◆ Input for this task ◆

'''

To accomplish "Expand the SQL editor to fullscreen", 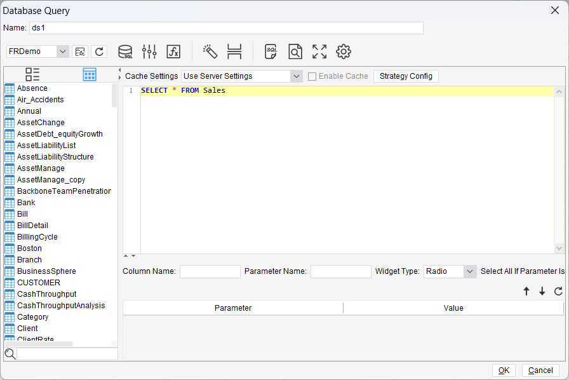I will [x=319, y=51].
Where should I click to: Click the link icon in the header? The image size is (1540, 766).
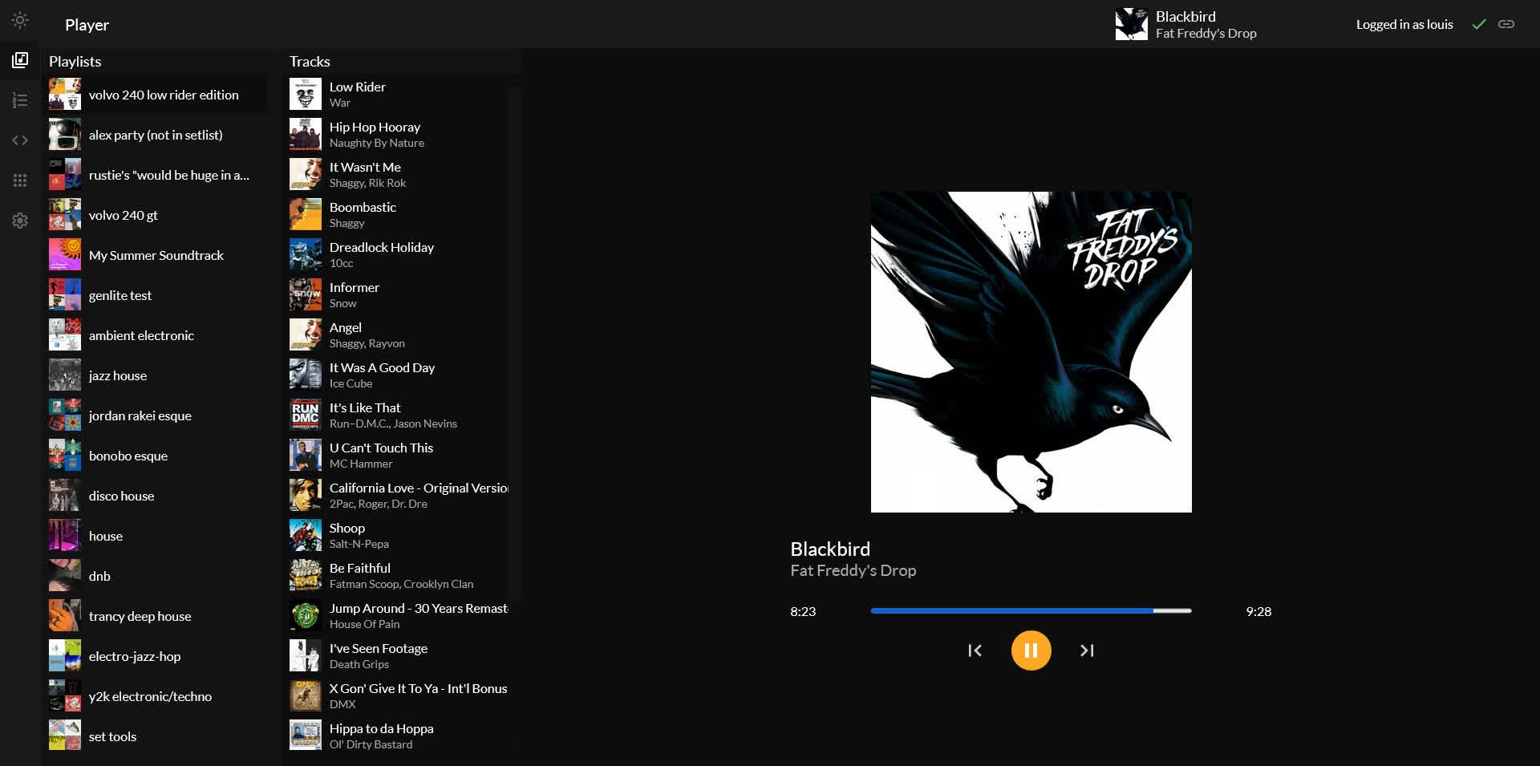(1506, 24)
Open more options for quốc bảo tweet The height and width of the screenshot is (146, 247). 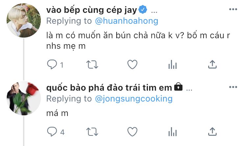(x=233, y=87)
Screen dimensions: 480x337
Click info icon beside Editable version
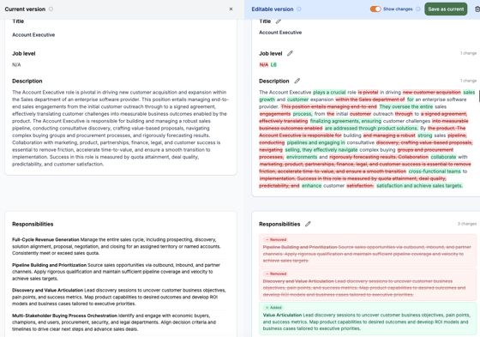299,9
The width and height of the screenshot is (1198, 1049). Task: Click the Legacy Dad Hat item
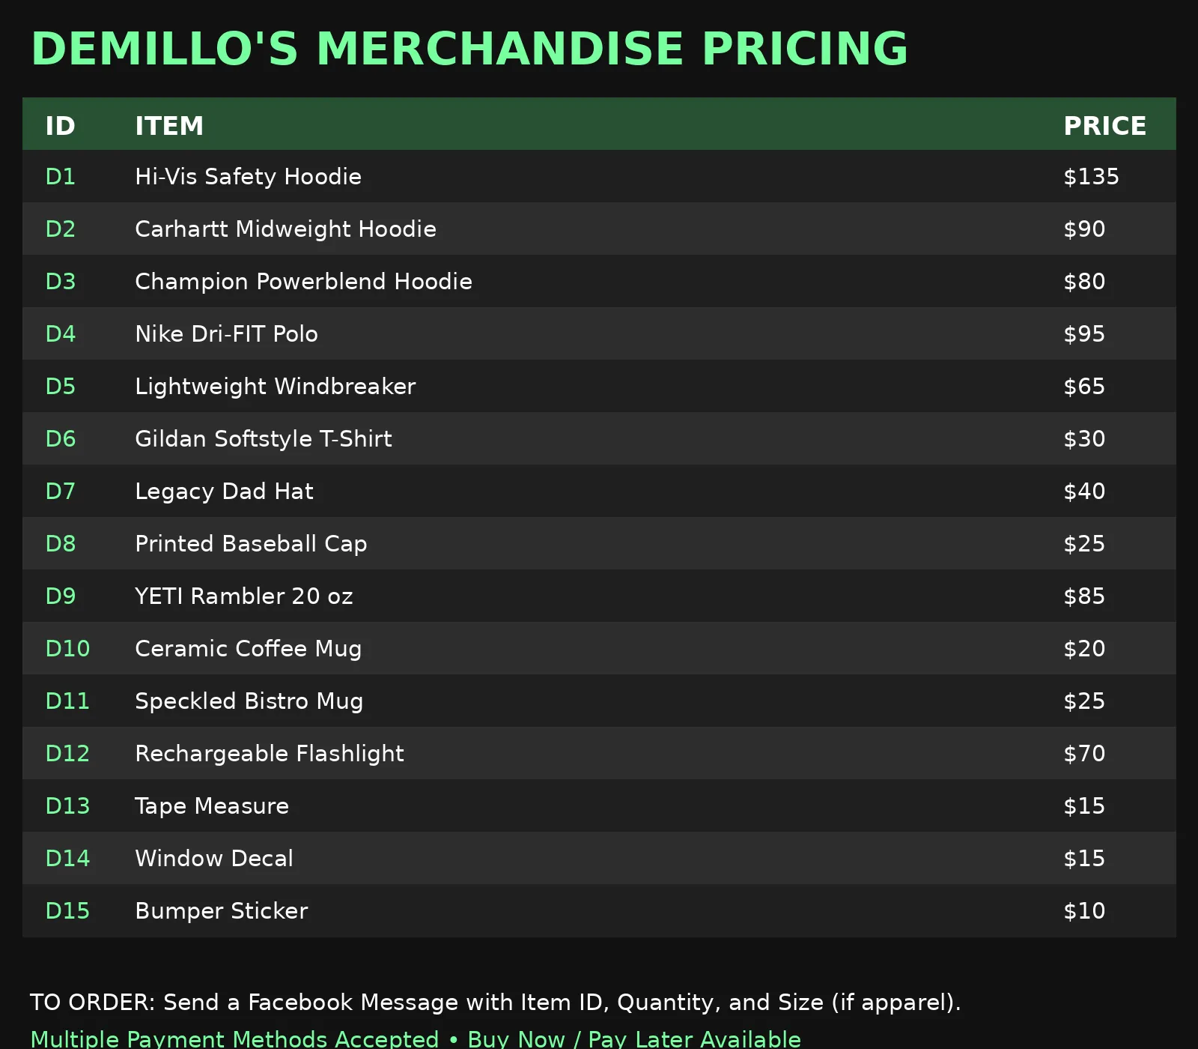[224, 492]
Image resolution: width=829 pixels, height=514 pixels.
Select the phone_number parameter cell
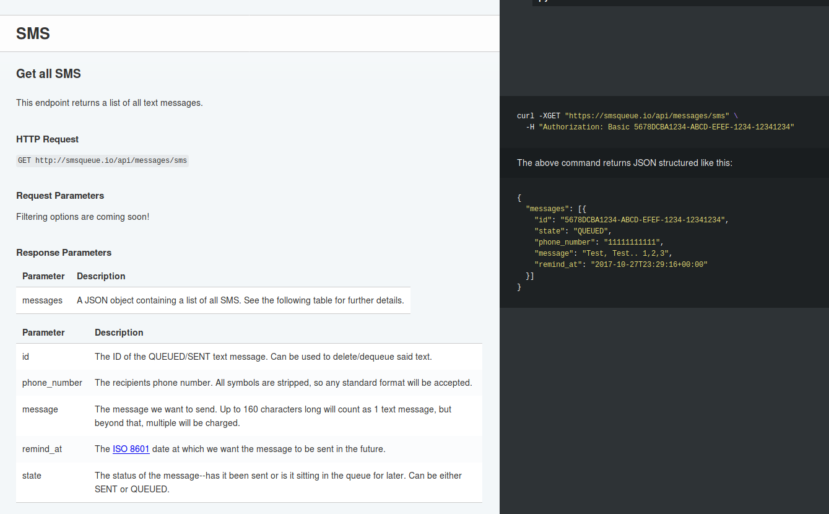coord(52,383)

'''
'''

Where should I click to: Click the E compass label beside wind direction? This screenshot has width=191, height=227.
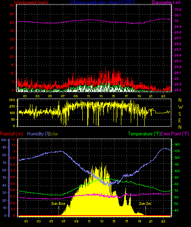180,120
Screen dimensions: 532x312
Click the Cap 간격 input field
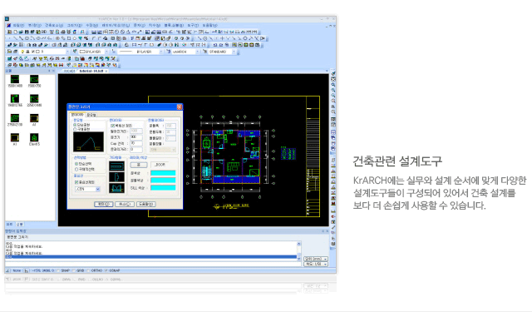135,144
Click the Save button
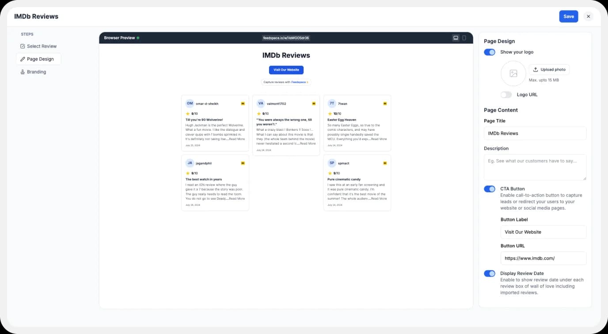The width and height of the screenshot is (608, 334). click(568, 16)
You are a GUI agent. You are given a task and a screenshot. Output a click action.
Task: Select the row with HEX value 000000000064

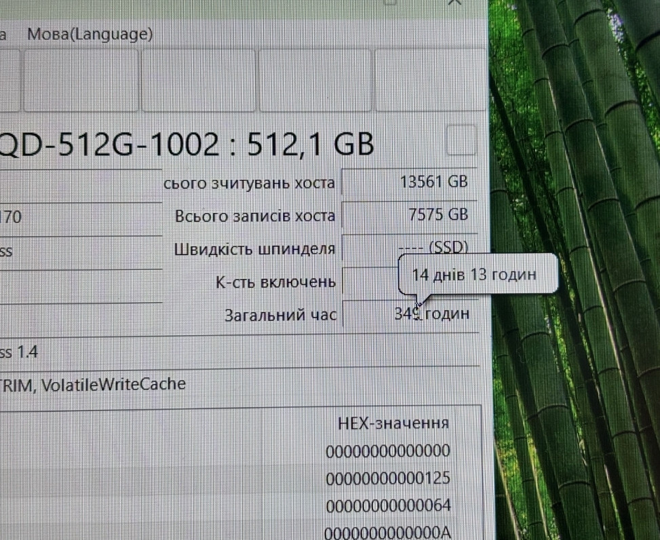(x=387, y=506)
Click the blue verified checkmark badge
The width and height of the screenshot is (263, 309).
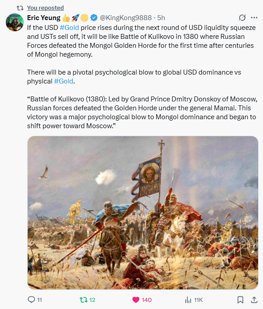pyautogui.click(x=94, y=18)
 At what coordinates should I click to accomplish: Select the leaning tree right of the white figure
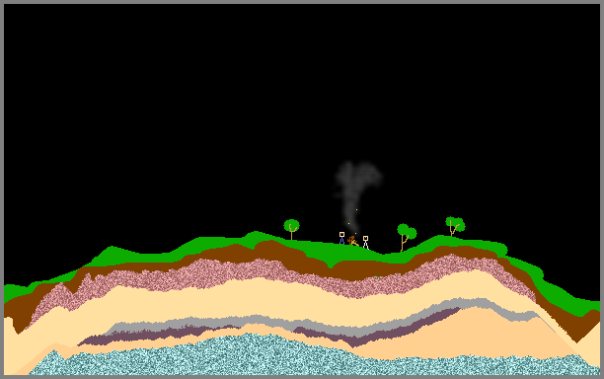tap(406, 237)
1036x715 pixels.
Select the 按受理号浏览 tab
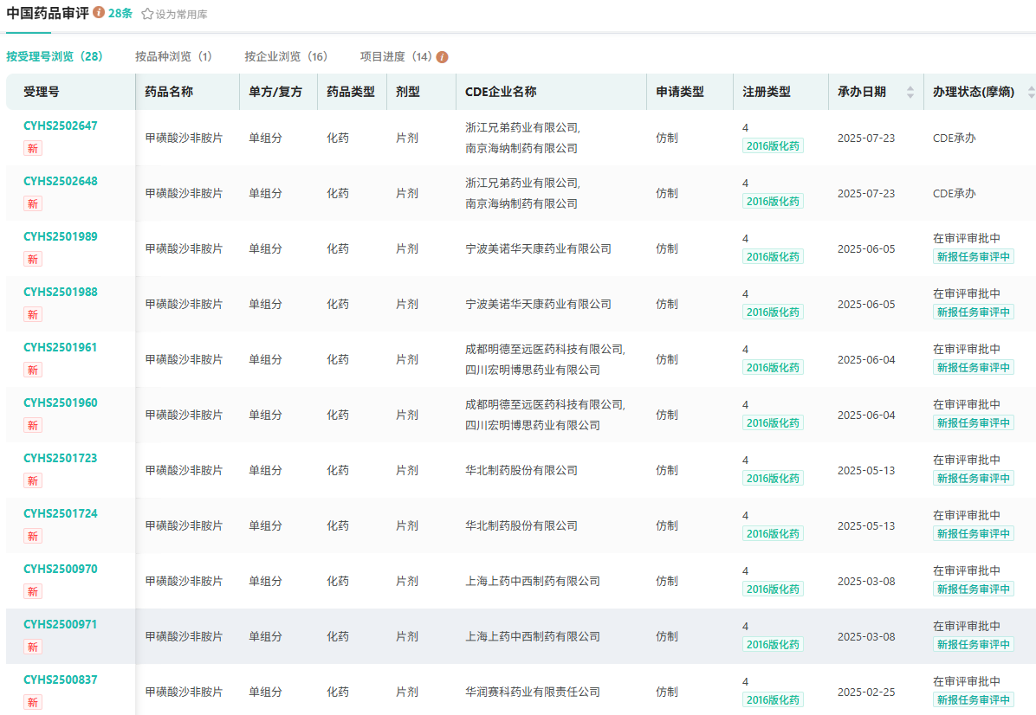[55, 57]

'''
'''

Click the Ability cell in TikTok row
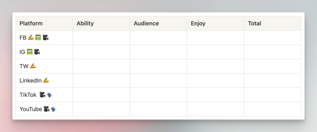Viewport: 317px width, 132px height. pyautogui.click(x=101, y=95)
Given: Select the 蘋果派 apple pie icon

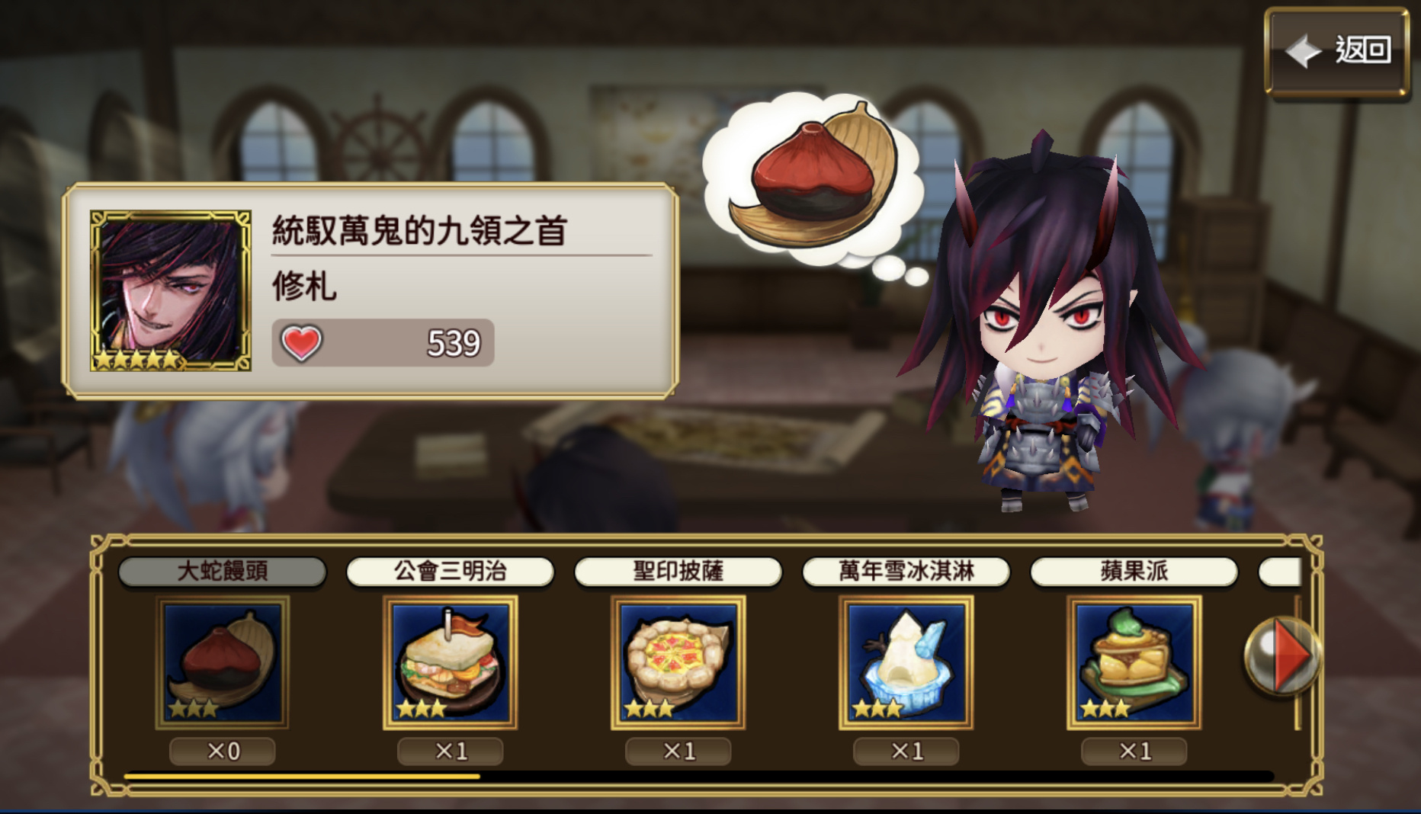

'''

◆ Work request ◆
Check each line of the records above, and copy those that hold the word "pixels".

◆ Problem solution ◆
Image resolution: width=829 pixels, height=514 pixels.
1036x715 pixels.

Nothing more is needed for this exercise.